Natomiast subiektywnym elementem, a zarazem warunkiem koniecznym współsprawstwa jest porozumienie, oznaczające nie tylko wzajemne uzgodnienie przez wszystkich współsprawców woli popełnienia przestępstwa, lecz także świadome współdziałanie co najmniej dwóch osób w akcji przestępnej. Porozumienie to jest tym czynnikiem podmiotowym, który łączy w jedną całość wzajemnie dopełniające się przestępne działania kilku osób, co w konsekwencji pozwala przypisać każdej z nich również i tę czynność sprawczą, która przedsięwzięła inna osoba współdziałająca świadomie w popełnieniu przestępstwa (por. wyrok Sądu Najwyższego z dnia 24 maja 1976 roku, Rw 189/76, OSNKW 1976/9/117).

A zatem właśnie istniejące między T. M., a nieustalonym mężczyzną porozumienie, pozwala na przypisanie T. M. usiłowania kradzieży z włamaniem, mimo, że w ramach podziału ról on stał „na czatach”, a drugi z mężczyzn usiłował uszkodzić zamki do drzwi wejściowych.

Należy zaznaczyć, że Kodeks Karny nie wprowadza żadnych dodatkowych warunków dotyczących formy porozumienia. Może wiec ono dojść do skutku w każdej formie, nawet w sposób dorozumiany (por. wyrok Sądu Najwyższego z dnia 15 maja 2001 roku, okoliczność KKN 730/98, Prokuratura i Prawo 2001/10/1).

Uprzednia zmowa nie stanowi warunku koniecznego współsprawstwa. Wystarczy porozumienie osiągnięte w czasie wykonywania czynu wspólnymi siłami i świadome współdziałanie sprawców w realizacji znamion przestępstwa (por. wyrok Sądu Apelacyjnego w Łodzi z dnia 4 marca 1998 roku, II AKa 15/98, Prokuratura i Prawo 1999/3/23).

4. Kara i konsekwencje prawne

Jako okoliczność obciążającą przy wymiarze kary Sąd uwzględnił przede wszystkim znaczny stopień społecznej szkodliwości przypisanego T. M. czynu, na który składają się przede wszystkim rodzaj i charakter naruszonego dobra chronionego przez prawo, którym jest mienie, sposób i okoliczności popełnienia przez oskarżonego przestępstwa, jak również niskie pobudki jego działania. Wskazać bowiem należy, iż oskarżony przypisanego mu czynu dopuścił się w celu osiągniecia korzyści majątkowej i jakkolwiek podał on w toku postępowania, że przed osadzeniem pracował jedynie dorywczo, to okoliczność ta nie stanowi żadnego usprawiedliwienia dla jego przestępczego zachowania.

Do okoliczności obciążających, uwzględnionych przy wymiarze kary, Sąd zaliczył również znaczny stopień winy T. M., który umyślnie, z zamiarem bezpośrednim popełnił przestępstwo wspólnie z inną osobą.

---------------

> **ZADANIE**
Przepisz wiernie z tekstu o współsprawstwie wszystko od słów „Należy zaznaczyć, że” aż po słowa „i Prawo 2001/10/1).”. Wykaz nie będzie tu potrzebny.

Pozycje zbioru:
---------------

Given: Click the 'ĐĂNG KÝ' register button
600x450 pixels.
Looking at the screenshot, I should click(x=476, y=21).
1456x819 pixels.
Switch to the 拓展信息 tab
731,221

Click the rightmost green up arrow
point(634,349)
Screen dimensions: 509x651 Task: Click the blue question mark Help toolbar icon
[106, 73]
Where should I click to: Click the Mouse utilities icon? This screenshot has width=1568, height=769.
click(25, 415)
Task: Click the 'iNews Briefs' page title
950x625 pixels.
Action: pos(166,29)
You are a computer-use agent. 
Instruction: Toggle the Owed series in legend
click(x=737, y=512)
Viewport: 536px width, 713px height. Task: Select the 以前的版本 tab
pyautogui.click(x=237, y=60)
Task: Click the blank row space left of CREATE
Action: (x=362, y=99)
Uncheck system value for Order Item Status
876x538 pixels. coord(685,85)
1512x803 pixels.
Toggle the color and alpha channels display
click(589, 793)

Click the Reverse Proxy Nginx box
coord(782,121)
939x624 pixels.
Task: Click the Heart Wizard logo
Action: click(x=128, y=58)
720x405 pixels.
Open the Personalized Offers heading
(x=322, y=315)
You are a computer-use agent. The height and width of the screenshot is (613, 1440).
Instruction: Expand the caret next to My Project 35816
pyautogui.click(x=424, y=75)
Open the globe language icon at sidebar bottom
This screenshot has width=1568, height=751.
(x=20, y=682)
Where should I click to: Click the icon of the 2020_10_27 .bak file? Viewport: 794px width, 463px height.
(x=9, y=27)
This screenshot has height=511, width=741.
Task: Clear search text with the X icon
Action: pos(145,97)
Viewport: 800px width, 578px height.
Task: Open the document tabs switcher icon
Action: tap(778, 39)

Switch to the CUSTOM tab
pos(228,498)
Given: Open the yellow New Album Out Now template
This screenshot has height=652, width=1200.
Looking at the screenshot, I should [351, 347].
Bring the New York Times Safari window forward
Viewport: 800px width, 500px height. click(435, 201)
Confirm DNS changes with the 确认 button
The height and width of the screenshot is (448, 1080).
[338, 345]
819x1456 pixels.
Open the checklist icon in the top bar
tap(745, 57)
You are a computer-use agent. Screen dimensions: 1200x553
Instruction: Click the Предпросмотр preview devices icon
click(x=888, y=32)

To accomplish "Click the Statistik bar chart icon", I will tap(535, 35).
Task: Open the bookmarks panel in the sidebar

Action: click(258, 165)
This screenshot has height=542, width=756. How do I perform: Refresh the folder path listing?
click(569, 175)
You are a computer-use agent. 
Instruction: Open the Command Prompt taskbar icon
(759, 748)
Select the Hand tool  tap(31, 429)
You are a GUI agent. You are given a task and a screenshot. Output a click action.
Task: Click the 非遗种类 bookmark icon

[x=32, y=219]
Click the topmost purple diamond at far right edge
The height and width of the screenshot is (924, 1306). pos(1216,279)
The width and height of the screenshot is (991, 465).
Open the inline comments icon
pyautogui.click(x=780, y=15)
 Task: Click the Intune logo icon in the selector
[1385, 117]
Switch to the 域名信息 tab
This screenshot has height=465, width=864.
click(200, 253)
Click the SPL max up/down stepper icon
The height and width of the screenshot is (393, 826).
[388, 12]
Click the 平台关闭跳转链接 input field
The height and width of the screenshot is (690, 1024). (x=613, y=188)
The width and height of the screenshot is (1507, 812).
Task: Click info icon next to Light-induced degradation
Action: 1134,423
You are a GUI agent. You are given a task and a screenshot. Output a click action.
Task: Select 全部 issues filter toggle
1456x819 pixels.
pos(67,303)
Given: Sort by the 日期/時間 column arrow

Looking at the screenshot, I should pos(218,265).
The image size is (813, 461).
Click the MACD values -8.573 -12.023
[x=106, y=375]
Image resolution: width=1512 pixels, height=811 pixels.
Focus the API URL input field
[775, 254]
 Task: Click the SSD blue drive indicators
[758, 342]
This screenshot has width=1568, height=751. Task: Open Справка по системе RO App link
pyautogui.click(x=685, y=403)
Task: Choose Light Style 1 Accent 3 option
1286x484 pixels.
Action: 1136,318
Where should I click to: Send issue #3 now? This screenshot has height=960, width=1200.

---------------

> **OCZEKIWANA ODPOWIEDŹ**
Należy zaznaczyć, że Kodeks Karny nie wprowadza żadnych dodatkowych warunków dotyczących formy porozumienia. Może wiec ono dojść do skutku w każdej formie, nawet w sposób dorozumiany (por. wyrok Sądu Najwyższego z dnia 15 maja 2001 roku, okoliczność KKN 730/98, Prokuratura i Prawo 2001/10/1).